Requirement = Whenever a line in the data contains "icon", show that line.

Data shown =
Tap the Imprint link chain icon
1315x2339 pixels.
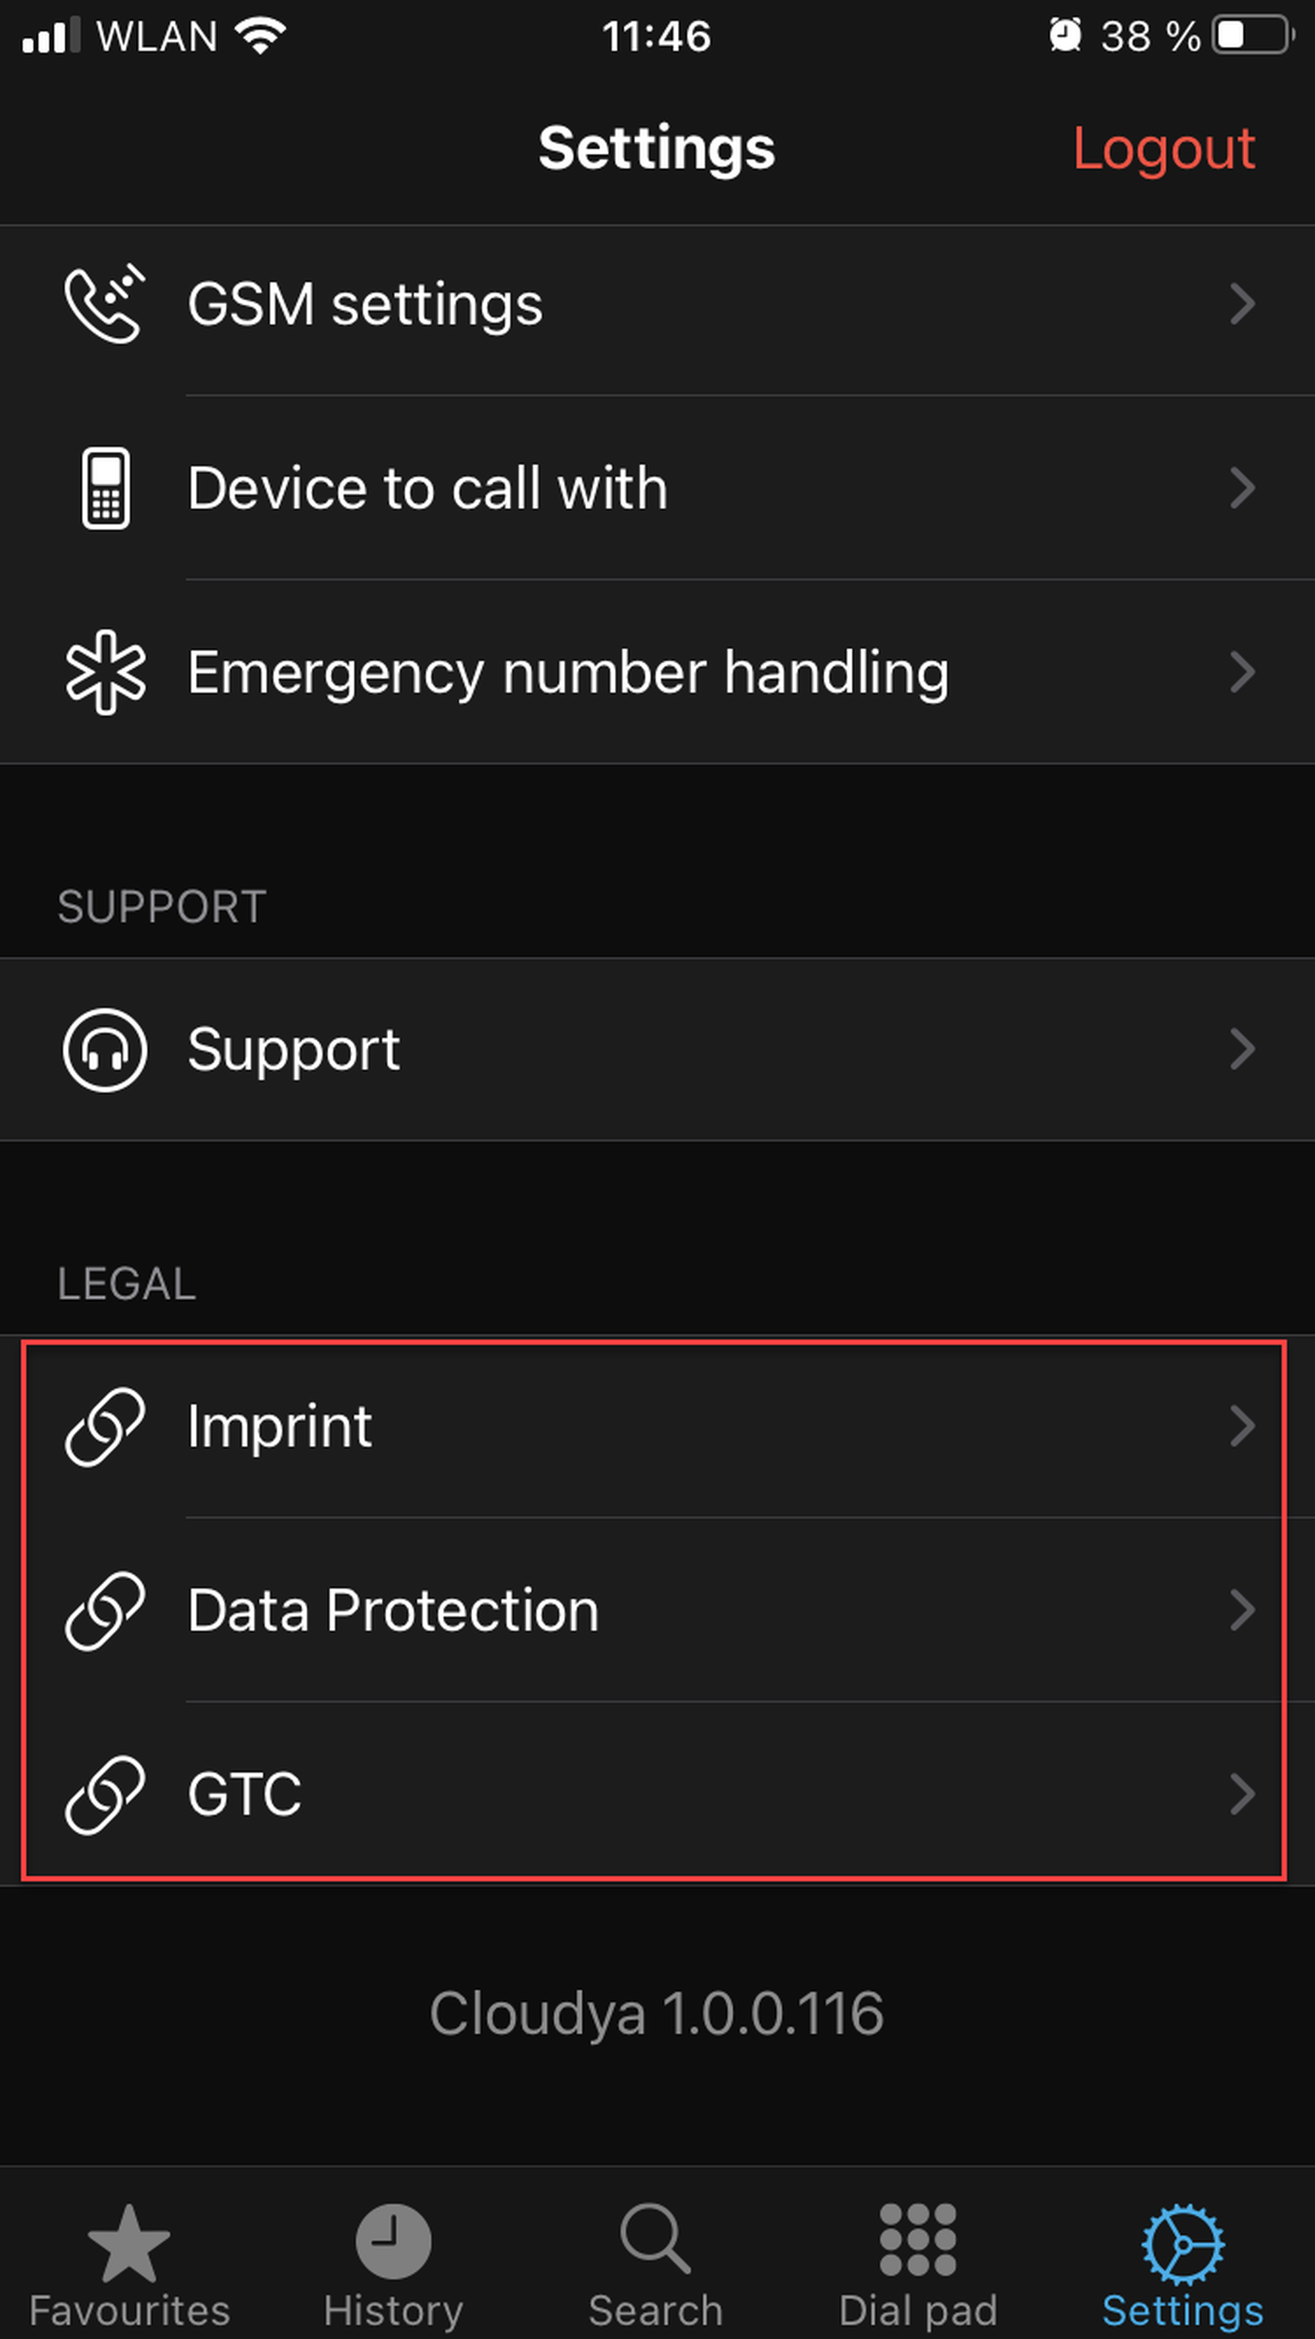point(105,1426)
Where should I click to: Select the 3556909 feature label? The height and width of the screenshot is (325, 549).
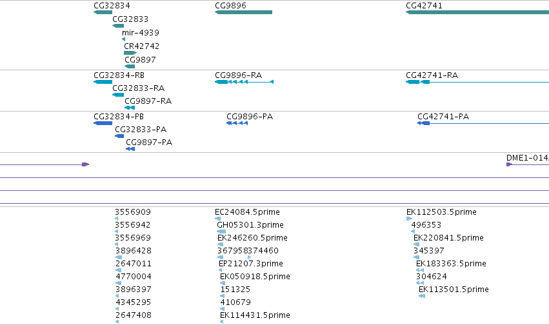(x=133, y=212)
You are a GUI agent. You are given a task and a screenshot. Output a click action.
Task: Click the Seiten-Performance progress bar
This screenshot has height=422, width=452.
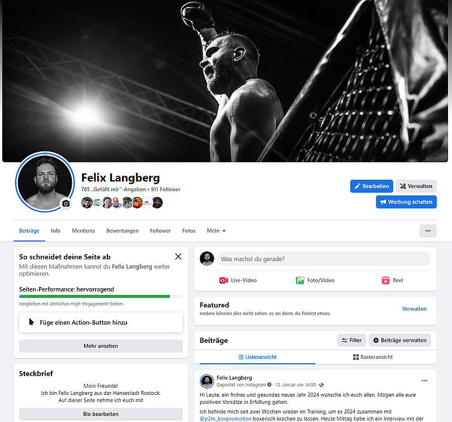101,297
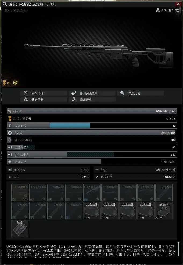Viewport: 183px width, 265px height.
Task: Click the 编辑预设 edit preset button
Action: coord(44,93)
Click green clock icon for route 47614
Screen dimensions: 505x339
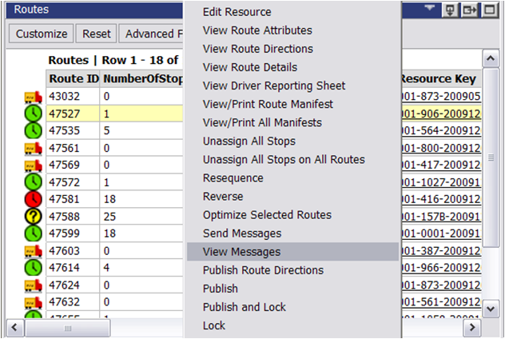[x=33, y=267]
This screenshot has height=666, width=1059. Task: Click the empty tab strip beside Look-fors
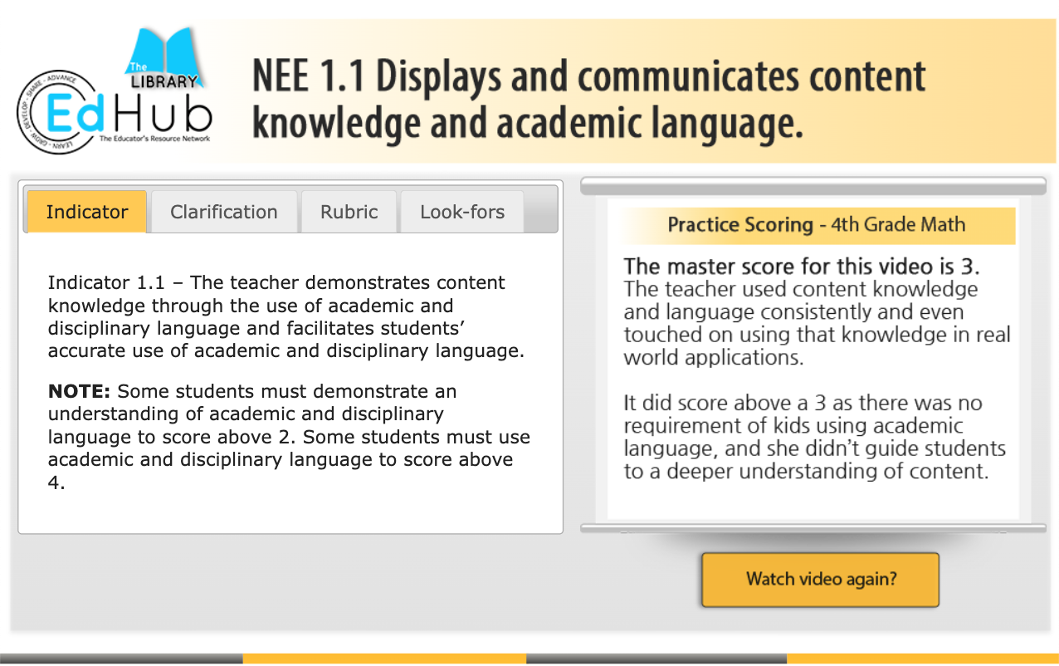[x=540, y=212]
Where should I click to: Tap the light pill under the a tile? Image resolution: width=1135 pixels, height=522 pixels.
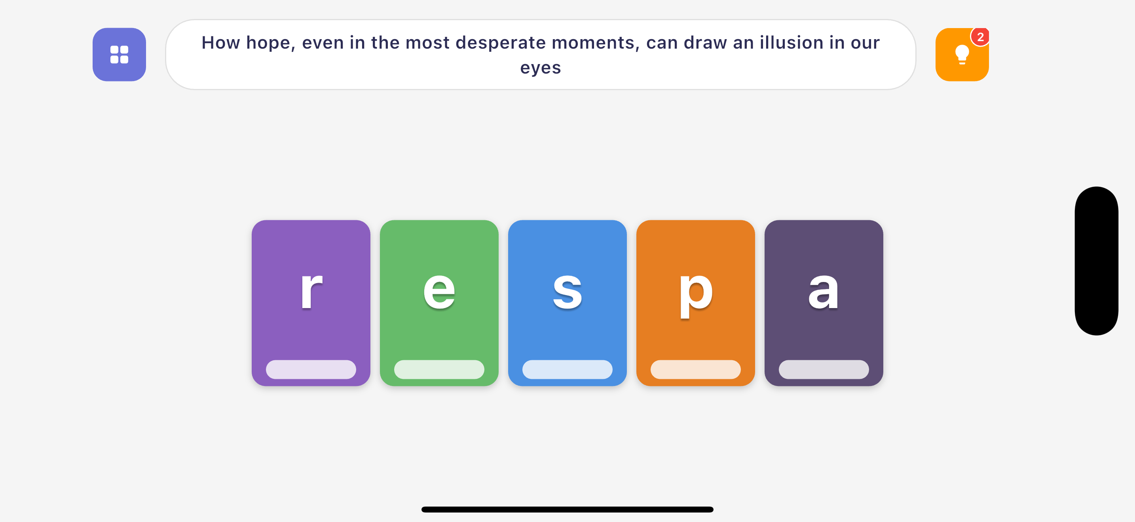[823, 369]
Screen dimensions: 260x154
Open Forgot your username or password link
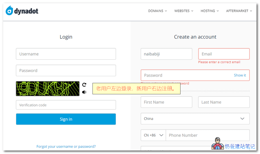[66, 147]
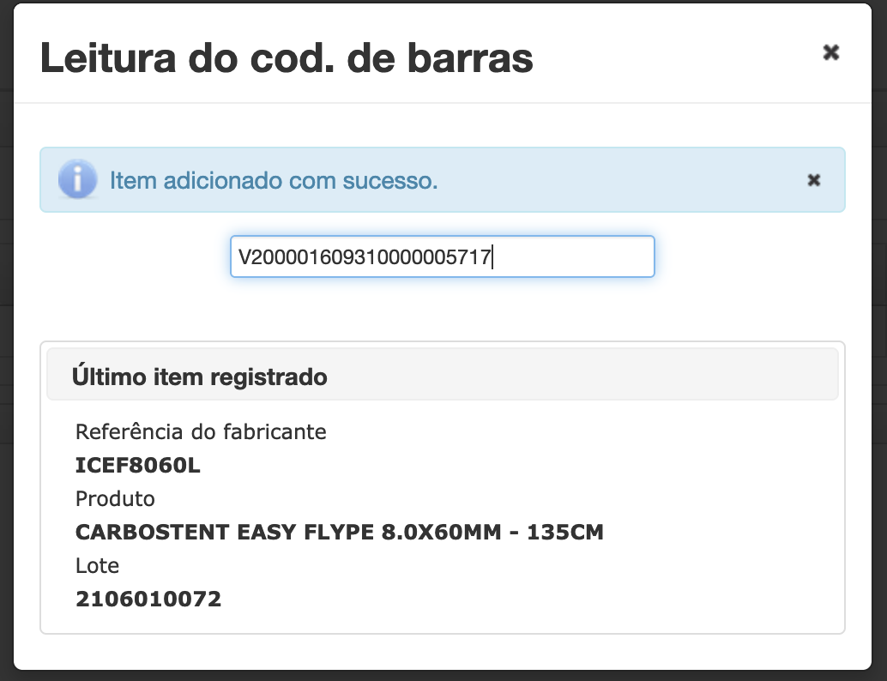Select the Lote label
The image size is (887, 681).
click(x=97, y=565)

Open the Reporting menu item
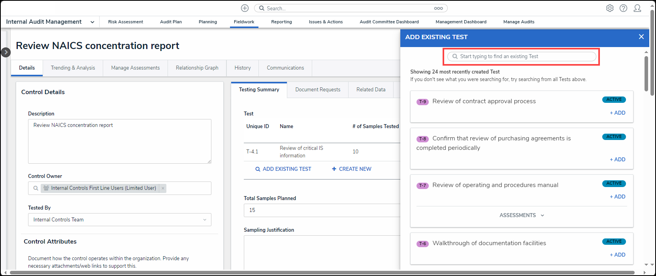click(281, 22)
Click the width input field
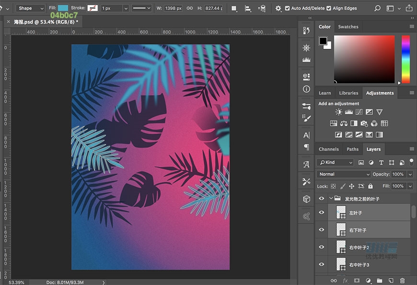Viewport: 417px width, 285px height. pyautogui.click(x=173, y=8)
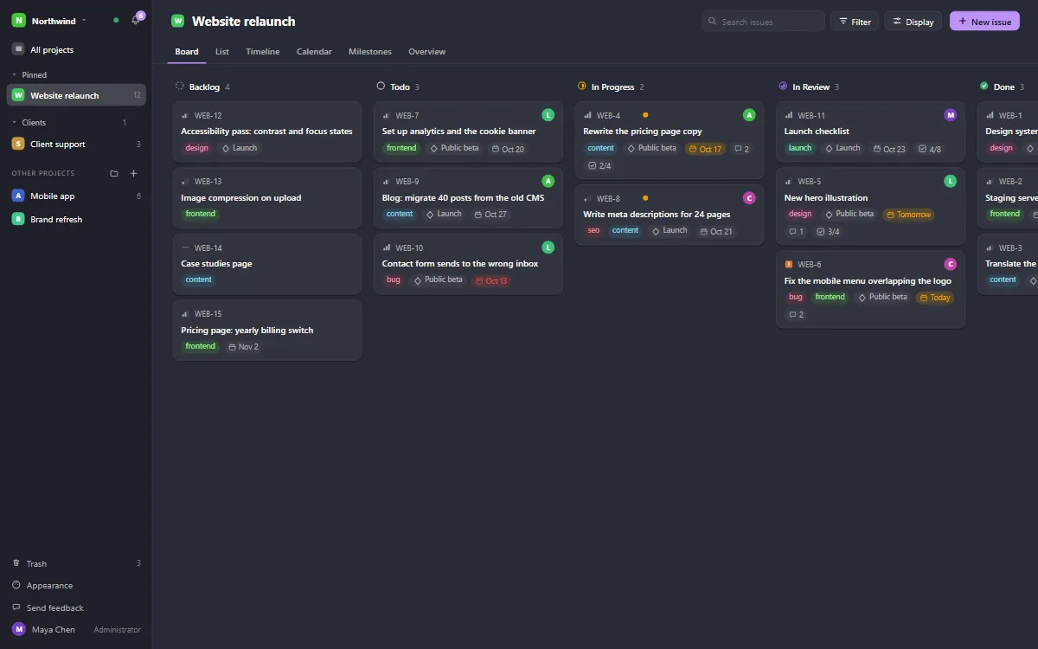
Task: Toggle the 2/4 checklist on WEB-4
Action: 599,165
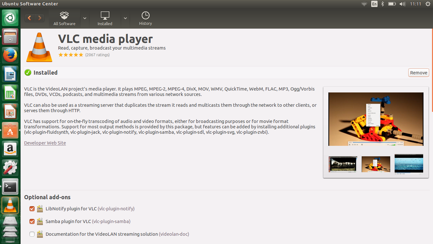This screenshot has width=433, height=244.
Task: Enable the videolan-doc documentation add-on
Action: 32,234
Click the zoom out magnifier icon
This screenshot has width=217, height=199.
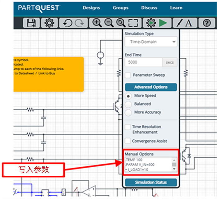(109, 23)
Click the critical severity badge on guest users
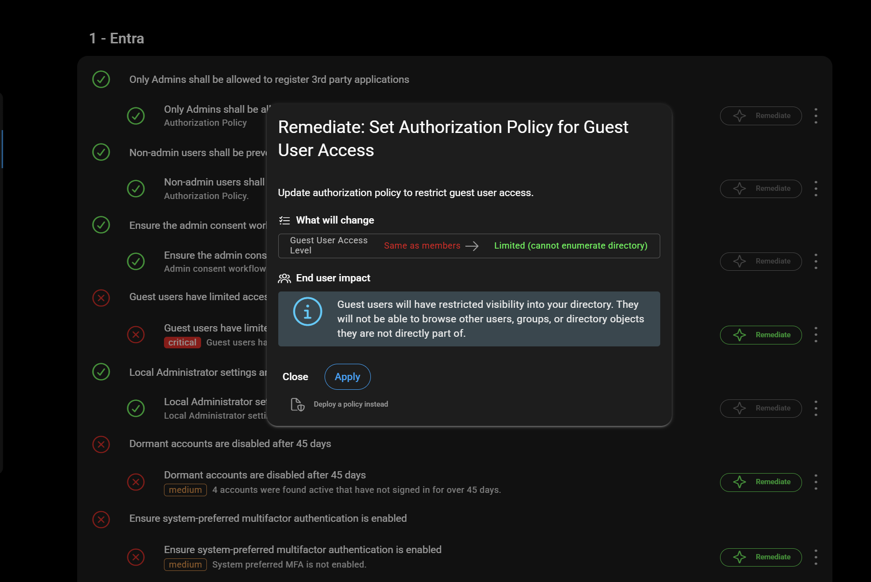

Exercise answer =
Tap the Imprint link chain icon
Click green clock icon for route 47614
Click the zoom out magnifier icon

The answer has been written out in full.